**Source document**
Tech students were shown the full capabilities of the TechAlert!, the university’s emergency alert system, when a construction crew accidentally cracked a gas line Jan. 31.
Students were alerted via phone call, text message, email, and even Facebook and Twitter, when the gas line broke.
Ronald Phillips is an attorney for Tech and the administrator in charge of the emergency alert system.
“Most, if not all, universities around the United States have some sort of system like this in place,” he said. “In an emergency situation, we have to communicate quickly and continuously throughout the event.”
Phillips said the goal is to alert students as soon as there is a problem and keep them updated as more information is received. The system was implemented about four years ago and all students and faculty are automatically added to the database.
“A lot of this stems from the Virginia Tech incident in 2007,” Phillips said. “Virginia Tech was actually fined by the Department of Education after the incident because they did not notify students in a timely manner.”
In the case of the gas leak, Phillips said the city government asked Tech to alert students despite the incident taking place off-campus. The university was alerted by the city that the gas leak could affect students because of a temporary shutdown of University Avenue.

**Work request**
Continue the article on the TechAlert! emergency system and the Jan. 31 gas line break, starting after its last sentence.

**Supplied records**
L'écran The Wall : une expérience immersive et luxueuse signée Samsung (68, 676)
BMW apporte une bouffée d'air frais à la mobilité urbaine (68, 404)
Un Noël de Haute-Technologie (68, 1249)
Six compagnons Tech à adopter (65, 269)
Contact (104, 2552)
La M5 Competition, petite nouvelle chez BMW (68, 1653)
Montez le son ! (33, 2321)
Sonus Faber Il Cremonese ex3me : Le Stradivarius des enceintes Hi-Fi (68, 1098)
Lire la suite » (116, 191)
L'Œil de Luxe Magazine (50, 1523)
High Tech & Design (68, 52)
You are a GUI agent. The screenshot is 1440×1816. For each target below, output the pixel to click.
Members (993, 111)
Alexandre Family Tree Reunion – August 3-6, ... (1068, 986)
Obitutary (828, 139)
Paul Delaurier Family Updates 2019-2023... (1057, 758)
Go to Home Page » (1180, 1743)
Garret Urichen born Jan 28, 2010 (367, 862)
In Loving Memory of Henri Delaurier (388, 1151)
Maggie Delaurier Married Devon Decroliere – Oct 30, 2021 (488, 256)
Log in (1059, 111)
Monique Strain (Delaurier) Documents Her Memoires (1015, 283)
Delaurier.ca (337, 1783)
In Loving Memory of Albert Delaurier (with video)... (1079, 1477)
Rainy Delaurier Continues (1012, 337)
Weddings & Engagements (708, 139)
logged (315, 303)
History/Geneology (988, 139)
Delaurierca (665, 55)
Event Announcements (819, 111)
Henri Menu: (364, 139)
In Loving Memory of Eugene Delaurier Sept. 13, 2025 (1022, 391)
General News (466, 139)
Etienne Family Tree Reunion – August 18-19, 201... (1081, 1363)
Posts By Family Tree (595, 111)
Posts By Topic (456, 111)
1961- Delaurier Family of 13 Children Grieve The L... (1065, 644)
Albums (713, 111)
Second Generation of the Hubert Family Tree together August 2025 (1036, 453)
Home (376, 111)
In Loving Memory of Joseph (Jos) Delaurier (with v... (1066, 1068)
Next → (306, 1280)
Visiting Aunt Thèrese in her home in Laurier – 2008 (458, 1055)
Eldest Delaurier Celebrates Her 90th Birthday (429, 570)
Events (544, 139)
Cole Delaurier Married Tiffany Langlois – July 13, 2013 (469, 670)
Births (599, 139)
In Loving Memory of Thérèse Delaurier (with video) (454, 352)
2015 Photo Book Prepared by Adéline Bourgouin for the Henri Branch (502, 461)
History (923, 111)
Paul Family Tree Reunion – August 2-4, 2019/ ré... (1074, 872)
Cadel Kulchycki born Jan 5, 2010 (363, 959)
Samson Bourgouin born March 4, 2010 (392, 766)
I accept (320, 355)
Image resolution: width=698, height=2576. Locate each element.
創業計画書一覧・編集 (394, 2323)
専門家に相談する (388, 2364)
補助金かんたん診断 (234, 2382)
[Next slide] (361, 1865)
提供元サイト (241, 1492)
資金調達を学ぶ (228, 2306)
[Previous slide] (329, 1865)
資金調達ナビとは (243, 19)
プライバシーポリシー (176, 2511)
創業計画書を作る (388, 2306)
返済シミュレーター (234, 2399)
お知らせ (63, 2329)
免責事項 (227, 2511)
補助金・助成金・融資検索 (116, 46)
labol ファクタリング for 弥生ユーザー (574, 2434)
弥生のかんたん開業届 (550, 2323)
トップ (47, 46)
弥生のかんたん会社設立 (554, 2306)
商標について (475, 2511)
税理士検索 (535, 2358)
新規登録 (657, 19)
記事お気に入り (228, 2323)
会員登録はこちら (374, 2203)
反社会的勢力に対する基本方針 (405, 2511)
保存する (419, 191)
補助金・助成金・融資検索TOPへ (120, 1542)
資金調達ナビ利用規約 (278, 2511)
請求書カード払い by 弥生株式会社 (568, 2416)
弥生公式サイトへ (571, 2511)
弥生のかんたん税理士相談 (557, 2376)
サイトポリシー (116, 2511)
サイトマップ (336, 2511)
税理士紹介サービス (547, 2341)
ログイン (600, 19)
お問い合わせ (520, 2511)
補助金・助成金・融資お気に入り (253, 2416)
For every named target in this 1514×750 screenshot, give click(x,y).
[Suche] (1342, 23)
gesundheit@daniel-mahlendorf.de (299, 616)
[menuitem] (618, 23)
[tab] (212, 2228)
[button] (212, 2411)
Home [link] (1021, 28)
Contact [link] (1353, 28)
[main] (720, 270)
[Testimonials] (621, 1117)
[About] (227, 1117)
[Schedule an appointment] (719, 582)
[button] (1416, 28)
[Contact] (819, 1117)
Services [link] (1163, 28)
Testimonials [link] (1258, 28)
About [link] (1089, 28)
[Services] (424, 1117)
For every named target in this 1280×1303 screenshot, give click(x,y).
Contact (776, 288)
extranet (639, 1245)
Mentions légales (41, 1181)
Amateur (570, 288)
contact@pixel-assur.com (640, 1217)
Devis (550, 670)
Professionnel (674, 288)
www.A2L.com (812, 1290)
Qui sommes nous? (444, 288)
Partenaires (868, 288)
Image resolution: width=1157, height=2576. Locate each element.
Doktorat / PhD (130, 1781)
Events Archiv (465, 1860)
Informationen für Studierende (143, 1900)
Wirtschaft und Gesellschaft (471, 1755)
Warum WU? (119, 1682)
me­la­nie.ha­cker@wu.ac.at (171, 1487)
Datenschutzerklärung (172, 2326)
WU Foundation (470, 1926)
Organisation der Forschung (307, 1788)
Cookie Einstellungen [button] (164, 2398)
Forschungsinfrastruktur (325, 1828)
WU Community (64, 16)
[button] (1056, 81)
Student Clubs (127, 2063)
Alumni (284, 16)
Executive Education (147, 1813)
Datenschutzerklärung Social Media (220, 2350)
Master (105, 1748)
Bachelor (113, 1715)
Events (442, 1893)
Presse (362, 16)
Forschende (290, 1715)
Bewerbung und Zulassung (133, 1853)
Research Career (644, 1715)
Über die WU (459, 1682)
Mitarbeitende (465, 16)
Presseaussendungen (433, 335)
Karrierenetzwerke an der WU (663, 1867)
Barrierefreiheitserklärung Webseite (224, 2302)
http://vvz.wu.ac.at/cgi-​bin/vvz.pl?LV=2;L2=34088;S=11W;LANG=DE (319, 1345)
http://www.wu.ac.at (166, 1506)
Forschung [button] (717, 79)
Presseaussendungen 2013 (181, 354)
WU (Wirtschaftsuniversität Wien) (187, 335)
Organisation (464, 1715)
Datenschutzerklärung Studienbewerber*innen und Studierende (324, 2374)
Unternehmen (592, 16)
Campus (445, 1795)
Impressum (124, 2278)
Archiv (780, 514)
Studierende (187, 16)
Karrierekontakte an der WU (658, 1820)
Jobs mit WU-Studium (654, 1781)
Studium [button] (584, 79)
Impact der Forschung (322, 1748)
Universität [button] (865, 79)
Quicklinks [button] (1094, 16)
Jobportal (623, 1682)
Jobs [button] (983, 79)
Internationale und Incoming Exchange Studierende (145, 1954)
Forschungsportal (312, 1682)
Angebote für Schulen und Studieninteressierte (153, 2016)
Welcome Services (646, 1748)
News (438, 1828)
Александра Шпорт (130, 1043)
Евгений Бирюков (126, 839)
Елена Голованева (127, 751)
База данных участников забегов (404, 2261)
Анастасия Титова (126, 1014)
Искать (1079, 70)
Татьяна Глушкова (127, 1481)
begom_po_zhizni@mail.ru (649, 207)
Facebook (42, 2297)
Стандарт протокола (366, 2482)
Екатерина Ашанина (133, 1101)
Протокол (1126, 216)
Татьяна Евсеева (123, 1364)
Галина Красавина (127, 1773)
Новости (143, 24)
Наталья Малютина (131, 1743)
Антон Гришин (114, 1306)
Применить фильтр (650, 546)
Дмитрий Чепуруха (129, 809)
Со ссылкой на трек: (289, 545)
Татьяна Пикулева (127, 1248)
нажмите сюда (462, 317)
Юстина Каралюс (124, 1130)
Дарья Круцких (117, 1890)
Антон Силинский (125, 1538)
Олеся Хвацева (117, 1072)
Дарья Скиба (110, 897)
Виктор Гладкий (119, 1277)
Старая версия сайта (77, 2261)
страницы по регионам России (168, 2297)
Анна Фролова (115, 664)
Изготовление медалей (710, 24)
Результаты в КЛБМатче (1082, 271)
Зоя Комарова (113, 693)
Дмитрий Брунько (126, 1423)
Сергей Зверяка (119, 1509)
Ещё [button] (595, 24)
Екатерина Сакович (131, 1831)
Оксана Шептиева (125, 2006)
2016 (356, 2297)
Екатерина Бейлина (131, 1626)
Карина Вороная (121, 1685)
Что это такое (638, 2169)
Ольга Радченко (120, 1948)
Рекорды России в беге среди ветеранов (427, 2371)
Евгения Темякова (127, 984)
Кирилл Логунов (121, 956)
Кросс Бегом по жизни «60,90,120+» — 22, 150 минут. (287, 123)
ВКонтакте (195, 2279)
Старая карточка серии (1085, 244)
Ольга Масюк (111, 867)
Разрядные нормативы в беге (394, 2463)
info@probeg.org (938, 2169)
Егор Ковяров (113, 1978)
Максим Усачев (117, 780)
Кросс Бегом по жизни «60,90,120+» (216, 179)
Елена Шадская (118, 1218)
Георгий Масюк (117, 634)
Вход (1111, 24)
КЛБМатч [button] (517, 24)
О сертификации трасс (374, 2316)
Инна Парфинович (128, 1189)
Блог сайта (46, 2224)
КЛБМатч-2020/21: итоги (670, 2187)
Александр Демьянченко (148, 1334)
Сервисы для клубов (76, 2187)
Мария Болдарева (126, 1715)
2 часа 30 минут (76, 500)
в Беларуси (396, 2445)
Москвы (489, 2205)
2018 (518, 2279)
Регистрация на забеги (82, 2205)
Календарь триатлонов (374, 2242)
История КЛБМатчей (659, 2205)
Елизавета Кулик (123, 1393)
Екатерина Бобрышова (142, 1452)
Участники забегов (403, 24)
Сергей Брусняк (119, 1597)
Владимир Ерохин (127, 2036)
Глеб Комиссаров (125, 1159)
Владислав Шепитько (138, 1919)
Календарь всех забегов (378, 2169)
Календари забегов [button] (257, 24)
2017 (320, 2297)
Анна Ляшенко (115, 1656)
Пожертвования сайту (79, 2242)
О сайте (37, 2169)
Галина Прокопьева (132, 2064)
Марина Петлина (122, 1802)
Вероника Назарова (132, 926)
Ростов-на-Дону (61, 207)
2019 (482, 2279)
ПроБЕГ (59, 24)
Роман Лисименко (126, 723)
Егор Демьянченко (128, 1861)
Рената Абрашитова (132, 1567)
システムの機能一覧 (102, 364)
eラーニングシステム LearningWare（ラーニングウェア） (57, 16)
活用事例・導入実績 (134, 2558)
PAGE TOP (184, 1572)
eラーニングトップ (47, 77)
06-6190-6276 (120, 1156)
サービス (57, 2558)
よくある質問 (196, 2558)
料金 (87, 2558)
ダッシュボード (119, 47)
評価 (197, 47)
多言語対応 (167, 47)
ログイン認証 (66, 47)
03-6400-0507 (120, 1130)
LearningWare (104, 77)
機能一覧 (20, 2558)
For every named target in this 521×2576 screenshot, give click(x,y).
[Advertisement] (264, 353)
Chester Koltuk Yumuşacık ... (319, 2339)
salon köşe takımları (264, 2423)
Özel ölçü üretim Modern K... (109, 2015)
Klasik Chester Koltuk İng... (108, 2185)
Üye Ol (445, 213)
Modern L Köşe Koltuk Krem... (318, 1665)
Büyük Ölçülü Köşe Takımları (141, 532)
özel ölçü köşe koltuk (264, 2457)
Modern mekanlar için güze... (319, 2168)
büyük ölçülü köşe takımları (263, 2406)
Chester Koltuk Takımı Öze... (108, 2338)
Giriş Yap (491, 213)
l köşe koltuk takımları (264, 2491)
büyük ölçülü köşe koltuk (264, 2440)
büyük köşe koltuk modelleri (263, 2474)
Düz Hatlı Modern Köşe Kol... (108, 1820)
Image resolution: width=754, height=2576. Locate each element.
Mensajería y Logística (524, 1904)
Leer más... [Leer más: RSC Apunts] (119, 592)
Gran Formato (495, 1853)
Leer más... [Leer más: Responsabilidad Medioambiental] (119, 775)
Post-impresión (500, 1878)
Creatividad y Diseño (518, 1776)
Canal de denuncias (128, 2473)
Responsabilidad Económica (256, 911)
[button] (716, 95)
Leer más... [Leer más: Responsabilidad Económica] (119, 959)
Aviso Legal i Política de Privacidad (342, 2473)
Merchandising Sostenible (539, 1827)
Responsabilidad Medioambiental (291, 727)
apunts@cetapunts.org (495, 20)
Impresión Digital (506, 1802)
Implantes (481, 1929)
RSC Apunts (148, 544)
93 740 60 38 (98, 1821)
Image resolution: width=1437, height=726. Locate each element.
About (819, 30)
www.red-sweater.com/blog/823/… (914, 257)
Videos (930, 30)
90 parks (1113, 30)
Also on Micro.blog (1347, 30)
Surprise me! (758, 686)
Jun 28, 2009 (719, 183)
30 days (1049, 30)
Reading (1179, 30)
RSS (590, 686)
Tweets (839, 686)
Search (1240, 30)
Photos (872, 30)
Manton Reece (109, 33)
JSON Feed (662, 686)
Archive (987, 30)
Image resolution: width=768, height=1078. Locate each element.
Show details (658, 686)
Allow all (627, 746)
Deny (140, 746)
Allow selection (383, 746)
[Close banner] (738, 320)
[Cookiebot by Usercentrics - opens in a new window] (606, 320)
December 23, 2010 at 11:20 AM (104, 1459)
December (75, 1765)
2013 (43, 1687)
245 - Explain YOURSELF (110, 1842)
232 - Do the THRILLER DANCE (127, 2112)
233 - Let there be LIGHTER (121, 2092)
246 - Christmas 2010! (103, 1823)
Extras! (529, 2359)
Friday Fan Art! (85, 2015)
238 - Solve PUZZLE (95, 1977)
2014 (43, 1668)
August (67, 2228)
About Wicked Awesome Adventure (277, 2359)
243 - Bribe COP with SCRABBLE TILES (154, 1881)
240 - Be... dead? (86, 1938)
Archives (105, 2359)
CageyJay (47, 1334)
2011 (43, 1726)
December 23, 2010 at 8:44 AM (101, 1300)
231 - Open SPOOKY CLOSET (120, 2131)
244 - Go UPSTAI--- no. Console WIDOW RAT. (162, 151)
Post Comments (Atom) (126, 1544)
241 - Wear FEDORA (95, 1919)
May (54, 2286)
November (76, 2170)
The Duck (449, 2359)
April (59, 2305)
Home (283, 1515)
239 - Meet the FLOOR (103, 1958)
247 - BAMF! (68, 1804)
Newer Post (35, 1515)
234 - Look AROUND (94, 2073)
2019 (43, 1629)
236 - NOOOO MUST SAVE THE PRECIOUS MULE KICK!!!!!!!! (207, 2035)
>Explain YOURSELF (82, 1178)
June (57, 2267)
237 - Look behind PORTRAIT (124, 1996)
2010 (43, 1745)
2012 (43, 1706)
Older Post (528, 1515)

**Exercise result**
“Here, we have Tech working with another jurisdiction to better protect and inform the students,” he said.
Students received three notifications throughout the day. The first let students know about the leak, the second updated students on road closures and the third was an all-clear.
The TechAlert! system was called into question last summer when a rumor spread that an armed gunman was on campus and a notification was not sent out. Phillips clarified what actually happened.
“A call came in that there was a man on campus carrying a rifle and Tech police were deployed,” he said. “Just as we were about to send an alert, the police called and said it was actually a ROTC member returning their dummy rifles used for drill.”
TechAlert! can also be used for other occurrences such as bad weather and school closings. Phillips said many other universities use their alert systems to remind students of other non-emergency situations like tuition payment dates and school events.
“We only use the system for emergencies because we don’t want the messages to be taken lightly and ignored,” he said.